Figure 1. Screening for melanocyte direct reprogramming factors.

a. Scheme for melanocyte direct reprogramming transcription factor (TF) screening. Screening was performed using fibroblasts from the Tyrosinase-CreER/Gt(ROSA)26Sor ^{tm4(ACTB-tdTomato,-EGFP)Luo}/J mice. When tyrosinase (TYR) was activated, Cre activation resulted in excision of the tomato cassette and expression of GFP in the presence of 4-HT. b. Flow cytometric analysis of the GFP⁺ cells after cells were infected with viruses packaged with 10 candidate factors (right panel) or vector only (left panel). c. Flow cytometric analysis of GFP and TYRP1 expression after cells were infected with control vectors (NI), SOX10 and MITF (SM) or SOX10, MITF and PAX3 (SMP3). Representative data are from three independent experiments. d. Morphology of FACS sorted GFP⁺ cells. Mouse fibroblasts were infected with SMP3 and sorted based on GFP expression at Day 14. Scale bar indicates 50 μm. e–g.
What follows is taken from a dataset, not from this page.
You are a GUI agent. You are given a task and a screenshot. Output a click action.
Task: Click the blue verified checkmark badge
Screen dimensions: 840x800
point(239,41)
Immunostaining analysis of mouse induced mouse melanocytes (miMels) using antibodies specific for TYR (e), DCT (f) and S100 (g). Secondary antibody was labeled with Alexa Fluro 594. DAPI was used to stain the nuclei. Melan-a mouse melanocytes were used as a positive control. Scale bar indicates 30 μm. h. Electron microscopy analyses showed that miMels contained many mature melanosomes in the cytoplasm. Arrow heads point to the different stages of melanosomes, including stage II, III and IV. Scale bar indicates 400 nm (left panel) and 200 nm (right panel).